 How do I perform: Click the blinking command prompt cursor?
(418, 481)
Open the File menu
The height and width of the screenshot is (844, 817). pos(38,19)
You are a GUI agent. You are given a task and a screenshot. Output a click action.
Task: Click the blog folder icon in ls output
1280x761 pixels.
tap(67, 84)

_ _ _ _

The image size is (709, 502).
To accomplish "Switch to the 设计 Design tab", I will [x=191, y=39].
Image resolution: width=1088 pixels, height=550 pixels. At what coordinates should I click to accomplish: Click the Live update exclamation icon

_ _ _ _

* _Task requirements_
Each line of the data in which the string "accomplish" appears needs to be copied.

* _Output for this task_
To accomplish "Switch to the 设计 Design tab", I will [x=191, y=39].
Image resolution: width=1088 pixels, height=550 pixels. At what coordinates should I click to accomplish: Click the Live update exclamation icon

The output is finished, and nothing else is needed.